Law360 Features Partner George Aguilar in Q&A Series
Q&A With Robbins Arroyo’s George Aguilar
As featured on Law360 on May 28, 2013:
George C. Aguilar is a partner in Robbins Arroyo LLP’s San Diego office. He focuses his practice on the litigation of shareholder derivative actions, securities class actions and antitrust actions. Prior to joining the firm, Aguilar was an Assistant United States Attorney with the U.S. Attorney’s Office in San Diego for 17 years as a trial lawyer and supervisor, trying more than 40 federal criminal cases to verdict.
Q: What is the most challenging case you have worked on and what made it challenging?

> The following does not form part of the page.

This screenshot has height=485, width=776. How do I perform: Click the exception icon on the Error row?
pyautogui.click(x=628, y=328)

A: In the shareholder derivative arena, where Robbins Arroyo practices extensively, the Brocade Communications Systems Inc. backdating stock option derivative litigation posed a number of difficult and almost daily hurdles. The case presented the constant need for an evolving and limber strategy to preserve the company’s claims for what became one of the more notorious backdating option cases from that time period. With my partner Marc Umeda and co-counsel leading the fight in pursuing the derivative claims, I was asked to organize and develop our firm’s involvement in the dispositive motion practice and to prepare the case for trial shortly after joining the firm from my days as a federal prosecutor.

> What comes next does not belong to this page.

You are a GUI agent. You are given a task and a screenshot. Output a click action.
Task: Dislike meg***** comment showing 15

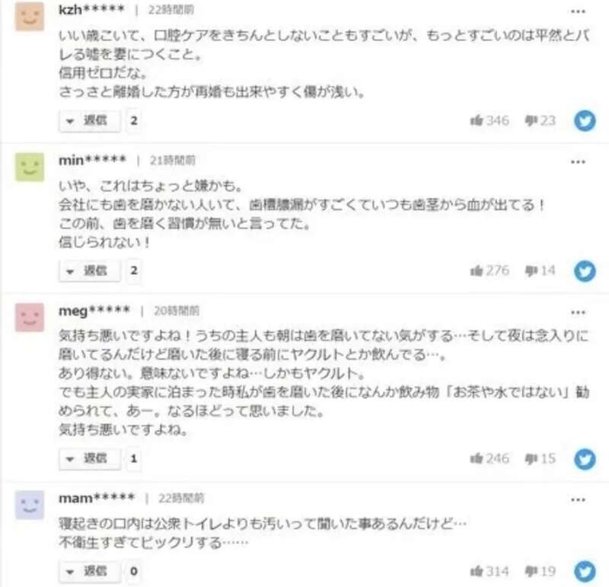(540, 459)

The numerous strategy calls, shifts in tone and vigor of prosecution were affected by multiple factors, including a fight to prevent the approval of a previously reached inadequate settlement of the derivative claims, forceful opposition by prominent and expert defense firms regarding issues of standing and discovery, and the organization, consolidation and review of massive document productions with the assistance of numerous attorneys on the plaintiffs’ side. In addition, the positioning of the case for trial was complicated by the parallel criminal prosecution of company executives, and their eventual conviction, the untimely death of our client and subsequent probate and successor issues, and the company’s formation of a special litigation committee and its investigation. Through it all, we were able to reach a conclusion with the special litigation committee that enabled smart resolutions of the company’s claims and allowed Brocade to put that crippling episode behind and move forward.
Q: What aspects of your practice area are in need of reform and why?

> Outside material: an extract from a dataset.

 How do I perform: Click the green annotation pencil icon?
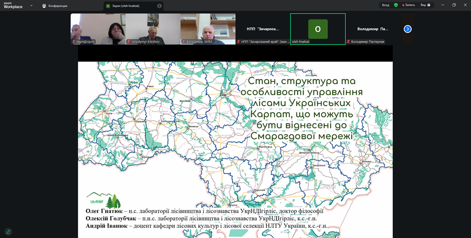(x=8, y=232)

A: Aside from the broader concepts of tougher financial regulation (and where aspects of the Dodd-Frank Wall Street Reform and Consumer Protection Act legislation are a step in the right direction), the sometimes circus tent process of determining lead counsel in derivative actions bears some review. In circumstances where there are numerous firms vying for leadership roles in the case, courts outside of Delaware at times take a superficial view of the issue and choose to force compromise pairings of firms or do not adequately consider the quality of and investigation put into the claims by the competing firms.
Q: What is an important issue or case relevant to your practice area and why?
A: There’s a fascinating circumstance coming out of the Ninth Circuit in the area of post-merger derivative plaintiff standing and the reach of the “fraud exception” to Delaware’s continuous ownership rule. On Jan. 10, 2013, a panel of the Ninth Circuit certified a question to the Delaware Supreme Court that asks simply whether the “fraud exception” allows shareholder plaintiffs, who would ordinarily lose standing as a result of a merger, can maintain their derivative suit by alleging that the merger was necessitated and inseparable from the alleged fraud that is the subject of the underlying derivative claims. The Ninth Circuit case is Arkansas Teacher Retirement System v. Mozilo, No. 10-56340, and arises from breach of fiduciary duty claims made on behalf of Countrywide Financial Corporation against former Countrywide officers and directors for the collapse of the company.
During the pendency of the suit, Countrywide merged with Bank of America and plaintiffs were divested of their Countrywide stock. The district court granted the defendants’ motion to dismiss, finding that the plaintiffs were no longer continuous owners of Countrywide stock. The Delaware Supreme Court in Arkansas Teacher Retirement System v. Caifa, 996 A.2d 321 (Del. 2010) breathed life into post-merger standing by explaining that fiduciaries who damage a company to such an extent that it has to be acquired cannot later claim they no longer face liability for their actions. The Ninth Circuit noted that several courts that have applied Delaware’s Arkansas Teacher precedent have reached divergent results, including one case where I, along with co-counsel, represented shareholders on behalf of Bear Stearns Cos. Inc., in derivative litigation in the Southern District of New York. In that case, a district court also granted the defendants’ motion to dismiss on the grounds that J.P. Morgan Chase & Co.’s buy-out of Bear Stearns shareholders divested our clients of standing despite the meltdown at Bear Stearns having placed the company in need of a merger. In re Bear Stearns Cos., Inc. Sec., Derivative & ERISA Litig., 763 F. Supp. 2d 423 (S.D.N.Y. 2011). We have a pending appeal with the Second Circuit Court of Appeals and further guidance from the Delaware Supreme Court will help decide the issue.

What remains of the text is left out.